# Set exercise:
Update the rows from the start up to and including the line with "(x=328, y=65)" by replacing "computer-use agent" with "GUI agent". Leave everything else unchanged.

Stored entries:
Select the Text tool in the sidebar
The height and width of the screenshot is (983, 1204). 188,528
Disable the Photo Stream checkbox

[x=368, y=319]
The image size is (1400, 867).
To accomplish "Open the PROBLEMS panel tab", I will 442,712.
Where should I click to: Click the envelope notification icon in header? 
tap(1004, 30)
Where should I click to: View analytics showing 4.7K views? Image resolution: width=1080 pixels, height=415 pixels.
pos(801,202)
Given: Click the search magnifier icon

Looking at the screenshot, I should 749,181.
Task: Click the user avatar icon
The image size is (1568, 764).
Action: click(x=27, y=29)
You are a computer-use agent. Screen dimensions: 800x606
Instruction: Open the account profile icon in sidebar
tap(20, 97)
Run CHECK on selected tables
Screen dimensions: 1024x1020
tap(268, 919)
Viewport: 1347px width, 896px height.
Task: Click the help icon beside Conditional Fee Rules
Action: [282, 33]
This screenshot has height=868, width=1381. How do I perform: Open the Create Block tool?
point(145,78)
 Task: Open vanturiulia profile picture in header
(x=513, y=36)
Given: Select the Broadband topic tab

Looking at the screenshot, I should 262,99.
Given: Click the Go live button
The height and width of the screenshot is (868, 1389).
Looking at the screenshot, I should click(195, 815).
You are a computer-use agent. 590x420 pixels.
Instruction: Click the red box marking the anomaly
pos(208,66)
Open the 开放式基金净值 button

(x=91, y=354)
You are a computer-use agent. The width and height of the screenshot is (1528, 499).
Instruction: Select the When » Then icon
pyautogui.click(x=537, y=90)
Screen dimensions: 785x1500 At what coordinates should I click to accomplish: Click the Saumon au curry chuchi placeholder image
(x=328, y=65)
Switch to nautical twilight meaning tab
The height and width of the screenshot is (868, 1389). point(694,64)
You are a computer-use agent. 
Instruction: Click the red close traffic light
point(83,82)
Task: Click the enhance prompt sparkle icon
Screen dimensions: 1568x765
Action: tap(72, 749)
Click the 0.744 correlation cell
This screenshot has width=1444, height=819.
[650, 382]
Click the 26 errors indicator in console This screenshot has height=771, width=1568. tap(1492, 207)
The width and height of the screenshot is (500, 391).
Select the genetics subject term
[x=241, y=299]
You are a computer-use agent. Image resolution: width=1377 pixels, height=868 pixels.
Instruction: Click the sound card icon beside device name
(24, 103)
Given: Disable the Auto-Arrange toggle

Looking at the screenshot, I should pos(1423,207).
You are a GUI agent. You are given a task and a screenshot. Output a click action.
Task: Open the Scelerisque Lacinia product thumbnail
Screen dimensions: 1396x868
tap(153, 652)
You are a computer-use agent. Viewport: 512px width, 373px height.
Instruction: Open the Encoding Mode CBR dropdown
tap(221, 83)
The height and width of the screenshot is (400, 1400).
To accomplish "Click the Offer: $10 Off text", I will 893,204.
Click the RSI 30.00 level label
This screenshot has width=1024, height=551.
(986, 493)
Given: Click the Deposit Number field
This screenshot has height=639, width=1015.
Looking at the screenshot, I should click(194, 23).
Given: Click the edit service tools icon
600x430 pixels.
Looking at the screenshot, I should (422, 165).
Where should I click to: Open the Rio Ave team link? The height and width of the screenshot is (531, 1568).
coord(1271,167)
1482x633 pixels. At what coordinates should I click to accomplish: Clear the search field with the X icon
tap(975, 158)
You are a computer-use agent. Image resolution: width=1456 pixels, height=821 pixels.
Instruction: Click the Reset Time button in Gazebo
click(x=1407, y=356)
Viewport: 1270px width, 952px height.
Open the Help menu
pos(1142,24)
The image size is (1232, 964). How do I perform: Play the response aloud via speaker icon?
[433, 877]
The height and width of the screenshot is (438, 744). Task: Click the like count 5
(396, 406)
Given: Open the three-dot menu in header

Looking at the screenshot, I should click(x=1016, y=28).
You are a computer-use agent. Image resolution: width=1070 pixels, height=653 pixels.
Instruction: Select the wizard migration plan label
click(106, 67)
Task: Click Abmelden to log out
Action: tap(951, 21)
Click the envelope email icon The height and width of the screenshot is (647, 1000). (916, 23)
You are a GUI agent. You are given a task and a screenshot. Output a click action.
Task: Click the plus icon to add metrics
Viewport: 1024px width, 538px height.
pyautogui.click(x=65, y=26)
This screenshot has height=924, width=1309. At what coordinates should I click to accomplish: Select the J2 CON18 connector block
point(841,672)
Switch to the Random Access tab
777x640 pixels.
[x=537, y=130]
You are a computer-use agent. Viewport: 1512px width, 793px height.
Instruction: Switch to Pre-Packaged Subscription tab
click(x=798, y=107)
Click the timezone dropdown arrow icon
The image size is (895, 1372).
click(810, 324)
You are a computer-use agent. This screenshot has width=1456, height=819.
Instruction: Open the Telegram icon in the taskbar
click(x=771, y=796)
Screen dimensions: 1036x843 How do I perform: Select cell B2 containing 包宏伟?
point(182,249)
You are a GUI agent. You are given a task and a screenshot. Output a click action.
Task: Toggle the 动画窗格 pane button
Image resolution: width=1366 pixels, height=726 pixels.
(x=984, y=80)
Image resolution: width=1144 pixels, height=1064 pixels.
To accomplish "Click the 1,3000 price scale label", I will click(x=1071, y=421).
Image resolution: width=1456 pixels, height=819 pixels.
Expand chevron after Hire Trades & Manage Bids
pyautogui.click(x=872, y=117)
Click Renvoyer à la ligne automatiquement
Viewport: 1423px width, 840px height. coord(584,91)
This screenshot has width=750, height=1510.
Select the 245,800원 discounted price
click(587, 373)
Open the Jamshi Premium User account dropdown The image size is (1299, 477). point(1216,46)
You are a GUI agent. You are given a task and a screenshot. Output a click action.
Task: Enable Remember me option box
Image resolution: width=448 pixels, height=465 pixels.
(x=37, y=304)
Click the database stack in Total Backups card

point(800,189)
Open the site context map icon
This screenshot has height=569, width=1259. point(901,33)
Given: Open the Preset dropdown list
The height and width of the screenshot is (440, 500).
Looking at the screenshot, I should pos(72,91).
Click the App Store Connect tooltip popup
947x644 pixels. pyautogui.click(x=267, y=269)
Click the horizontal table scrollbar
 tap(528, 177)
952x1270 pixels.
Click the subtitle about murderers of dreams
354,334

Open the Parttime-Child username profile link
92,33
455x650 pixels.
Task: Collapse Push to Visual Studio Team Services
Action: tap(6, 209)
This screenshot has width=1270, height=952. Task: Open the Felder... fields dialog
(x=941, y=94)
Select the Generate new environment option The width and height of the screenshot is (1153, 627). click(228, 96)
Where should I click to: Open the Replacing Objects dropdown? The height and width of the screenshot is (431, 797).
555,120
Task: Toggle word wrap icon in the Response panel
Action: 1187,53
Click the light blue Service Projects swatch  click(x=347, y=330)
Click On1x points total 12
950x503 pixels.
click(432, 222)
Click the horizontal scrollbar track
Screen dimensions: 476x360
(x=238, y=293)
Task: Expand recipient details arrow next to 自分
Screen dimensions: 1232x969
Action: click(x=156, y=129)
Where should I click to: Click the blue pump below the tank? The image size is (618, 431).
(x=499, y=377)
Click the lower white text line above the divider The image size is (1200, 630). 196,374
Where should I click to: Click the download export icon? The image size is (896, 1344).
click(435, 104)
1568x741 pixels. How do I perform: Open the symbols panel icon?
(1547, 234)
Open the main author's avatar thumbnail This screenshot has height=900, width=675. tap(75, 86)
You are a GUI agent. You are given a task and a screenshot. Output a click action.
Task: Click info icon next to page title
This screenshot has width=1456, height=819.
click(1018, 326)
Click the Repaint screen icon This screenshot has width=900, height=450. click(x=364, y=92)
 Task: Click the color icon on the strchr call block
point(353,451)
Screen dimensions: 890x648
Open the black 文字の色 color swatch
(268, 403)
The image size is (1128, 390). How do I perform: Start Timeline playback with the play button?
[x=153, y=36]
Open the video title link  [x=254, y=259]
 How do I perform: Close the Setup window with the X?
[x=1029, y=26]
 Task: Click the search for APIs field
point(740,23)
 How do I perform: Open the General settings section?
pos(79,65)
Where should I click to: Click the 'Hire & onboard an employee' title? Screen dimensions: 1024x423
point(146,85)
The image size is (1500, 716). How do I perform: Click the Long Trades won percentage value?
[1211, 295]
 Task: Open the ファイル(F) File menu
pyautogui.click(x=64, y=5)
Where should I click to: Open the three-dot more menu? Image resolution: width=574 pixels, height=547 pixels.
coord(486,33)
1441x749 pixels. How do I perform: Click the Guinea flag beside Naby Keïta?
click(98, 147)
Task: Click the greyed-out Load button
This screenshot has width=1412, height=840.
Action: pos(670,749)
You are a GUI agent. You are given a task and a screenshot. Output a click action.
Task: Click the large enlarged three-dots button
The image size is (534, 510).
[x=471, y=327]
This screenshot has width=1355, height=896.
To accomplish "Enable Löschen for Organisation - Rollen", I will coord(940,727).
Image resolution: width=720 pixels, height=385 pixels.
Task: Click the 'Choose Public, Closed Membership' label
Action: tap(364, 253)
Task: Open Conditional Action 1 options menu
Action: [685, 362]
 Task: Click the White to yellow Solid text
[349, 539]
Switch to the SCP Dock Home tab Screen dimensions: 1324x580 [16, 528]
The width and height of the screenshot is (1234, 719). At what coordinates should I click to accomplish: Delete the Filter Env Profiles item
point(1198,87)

# Result for this exercise:
Select the Text tool in the sidebar
The height and width of the screenshot is (983, 1204). 188,528
Disable the Photo Stream checkbox

[x=368, y=319]
The image size is (1400, 867).
To accomplish "Open the PROBLEMS panel tab", I will 442,712.
Where should I click to: Click the envelope notification icon in header? 
tap(1004, 30)
Where should I click to: View analytics showing 4.7K views? Image resolution: width=1080 pixels, height=415 pixels.
pos(801,202)
Given: Click the search magnifier icon

Looking at the screenshot, I should 749,181.
Task: Click the user avatar icon
The image size is (1568, 764).
Action: click(x=27, y=29)
You are a GUI agent. Screen dimensions: 800x606
Instruction: Open the account profile icon in sidebar
tap(20, 97)
Run CHECK on selected tables
Screen dimensions: 1024x1020
tap(268, 919)
Viewport: 1347px width, 896px height.
Task: Click the help icon beside Conditional Fee Rules
Action: [282, 33]
This screenshot has height=868, width=1381. How do I perform: Open the Create Block tool?
point(145,78)
 Task: Open vanturiulia profile picture in header
(x=513, y=36)
Given: Select the Broadband topic tab

Looking at the screenshot, I should 262,99.
Given: Click the Go live button
The height and width of the screenshot is (868, 1389).
Looking at the screenshot, I should click(195, 815).
You are a GUI agent. 590x420 pixels.
Instruction: Click the red box marking the anomaly
pos(208,66)
Open the 开放式基金净值 button

(x=91, y=354)
You are a GUI agent. The width and height of the screenshot is (1528, 499).
Instruction: Select the When » Then icon
pyautogui.click(x=537, y=90)
Screen dimensions: 785x1500 At what coordinates should I click to accomplish: Click the Saumon au curry chuchi placeholder image
(x=328, y=65)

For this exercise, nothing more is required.